Essência


Maria Avelina Fuhro Gastal

“...pessoas precisam tanto poder contar a história delas a si próprias”
Clarice Lispector

Se quer coerência, jamais peça que eu fale de mim. Se insistir, lhe apresentarei versões. Todas verdadeiras no seu tempo, todas ficções logo após serem ditas. Não posso garantir que o que sou hoje, fui ontem ou serei amanhã. Cada vez que me penso, me fragmento. Na desconstrução encontro vestígios do que não sabia. Reconstruo-me em um novo eu, tão perene quantos meus outros que sucumbiram ao longo da minha história. Isso não lhe basta? Nem a mim. Por isso não paro. Busco completude. Nessa procura me dissolvo em partes. Suas certezas me assustam. Sinto que você se esconde nelas. Eu me desnudo nas incertezas. Perco os escudos, fico entregue ao vazio de não me reconhecer naquilo que falei. Sou única e sou várias. Carrego ancestrais. Tenho história de todas as mulheres. Tenho a culpa da minha pele branca e do meu status social. Trago decepções de meus pais pela filha que não fui. Trago orgulho pela filha que fui. Carrego medos e fracassos presos em correntes ao tornozelo. Sufoco desejos.
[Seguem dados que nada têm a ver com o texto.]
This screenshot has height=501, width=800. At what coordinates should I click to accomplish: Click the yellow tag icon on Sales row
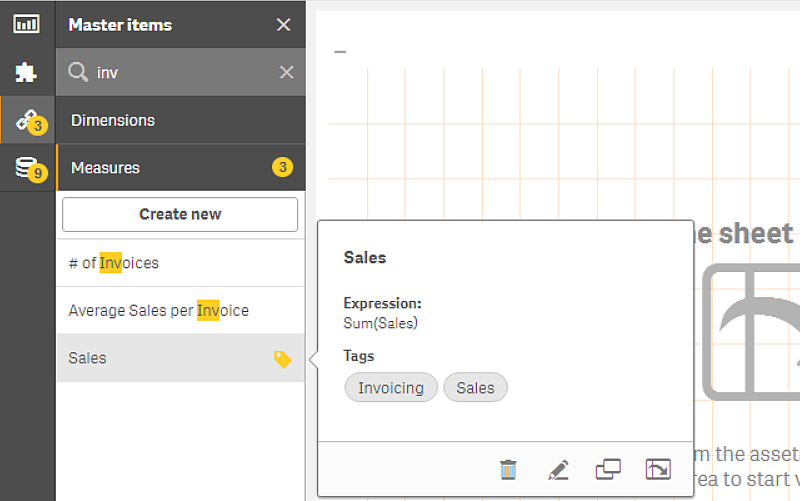283,359
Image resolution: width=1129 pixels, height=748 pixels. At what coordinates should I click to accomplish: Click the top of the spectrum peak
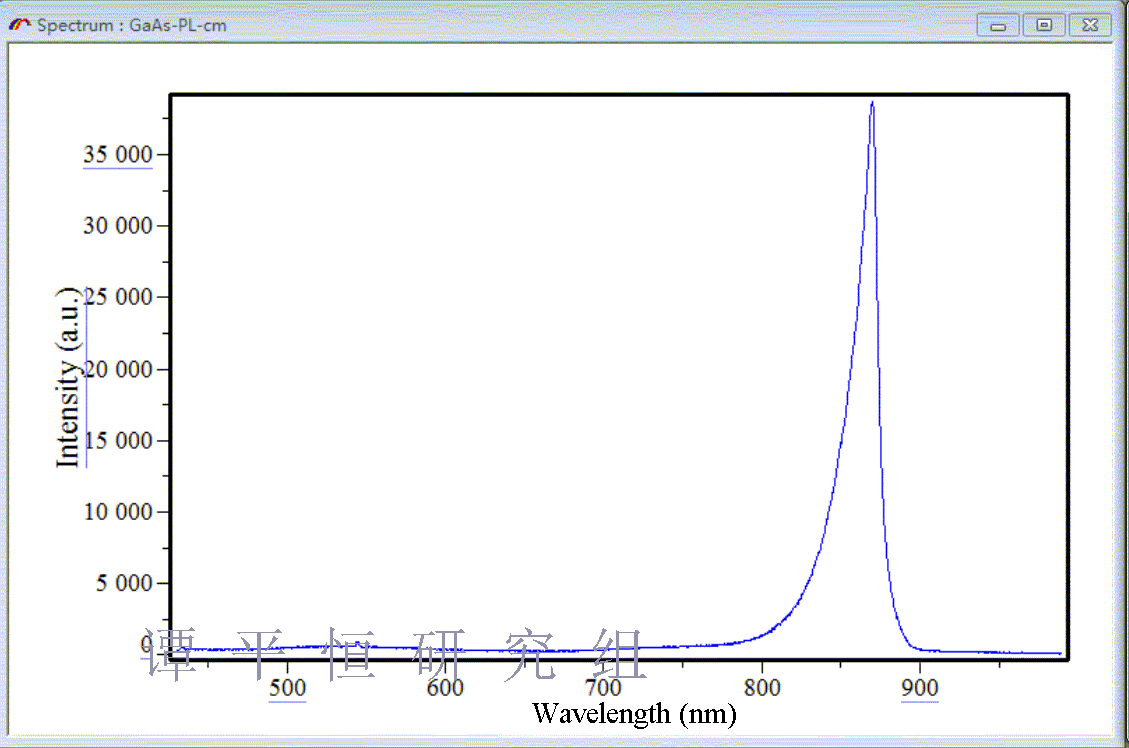(x=872, y=102)
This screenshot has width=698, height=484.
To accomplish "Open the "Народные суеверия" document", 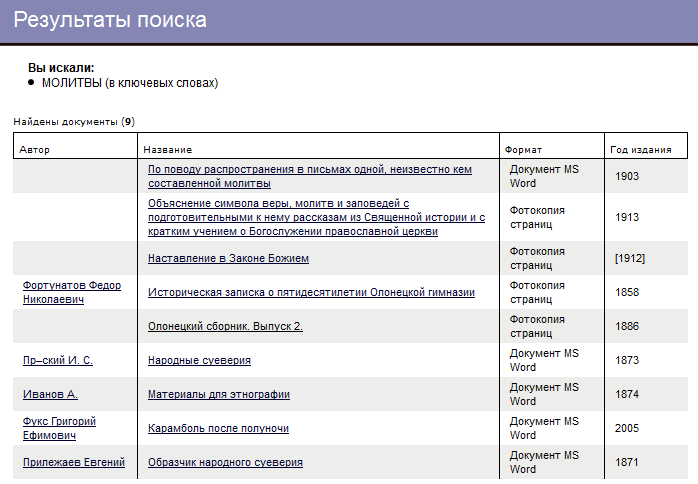I will [199, 360].
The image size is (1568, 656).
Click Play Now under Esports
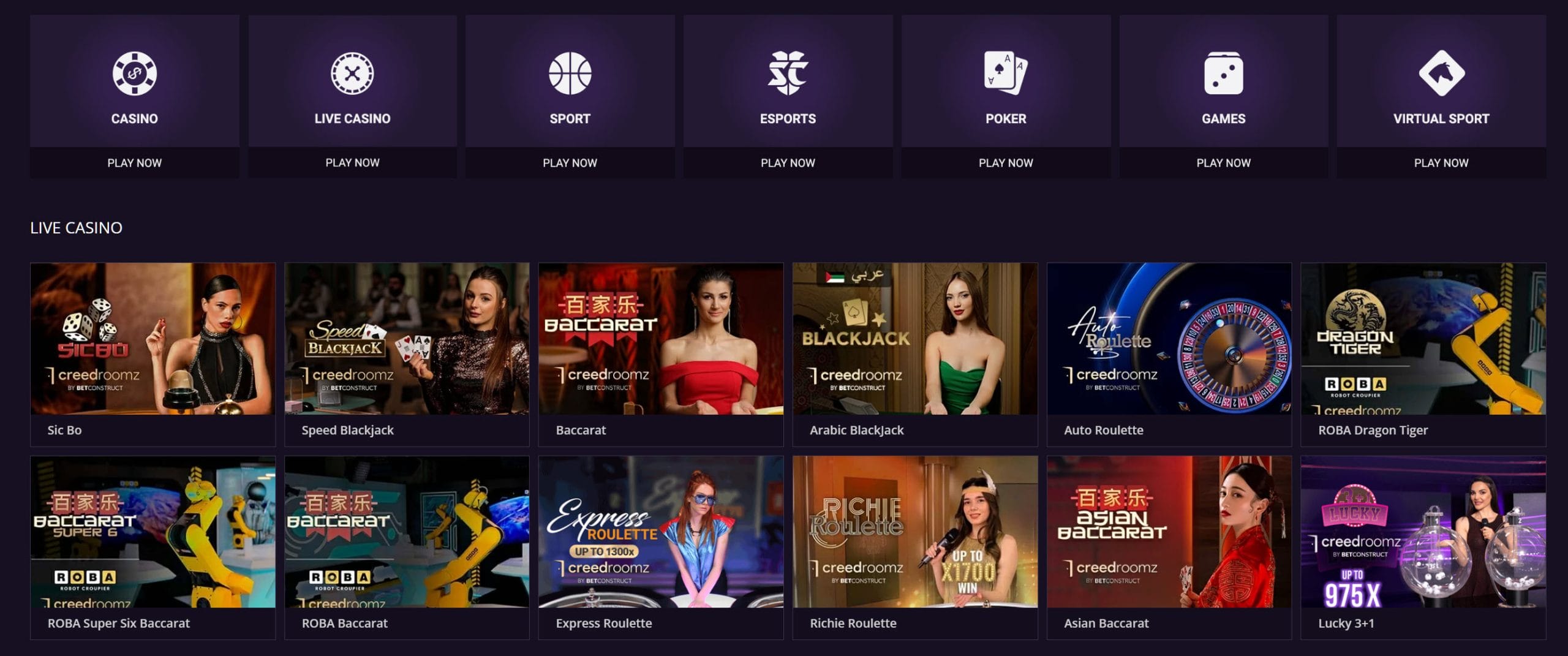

Calo amores. Grito angústias. Omito desesperos. Como queres que eu lhe diga quem sou se nem sempre me reconheço? Posso ser tudo ou ser nada. Posso ser plena. Oca. Posso olhar e não me ver. Será meu espelho? Devolva a imagem que captura de mim. Faça com que eu veja aquilo que não enxergo. Nessa que não conheço pode estar aquilo que você espera. Mergulharei nela para dominá-la. Será minha única versão. E deixarei de existir. Serei um produto acabado, criado para satisfazer. E aí, desistirá de mim. Terei perdido o que sou, o que não sei que sou e o que poderia ser. Não construirei nem destruirei história. Não terei nada para contar, para omitir, para temer. Pronta, estarei acabada. Serei história única, clichê de mim mesma. Não terei essência. Escolho ser várias para não ser nada. Múltipla. Me reencontro a cada dia em uma diferente. Sou alegria; sou ódio; sou amor. Sou tristeza. Sou eu e não sou. Sou o que penso de mim e o que desconheço em mim. Amanhã largarei o que não me pertence para abrir espaço ao que descobrirei. Resgatarei o que pensei não me servir para encaixar naquilo que me falta. Estarei a cada dia juntando pedaços, eliminando restos. Então, não me pergunte quem sou. Se quer verdades, eu também não as tenho. Ofereço verossimilhanças. Aceite a parte que lhe entrego e aceitarei a parte que você omite.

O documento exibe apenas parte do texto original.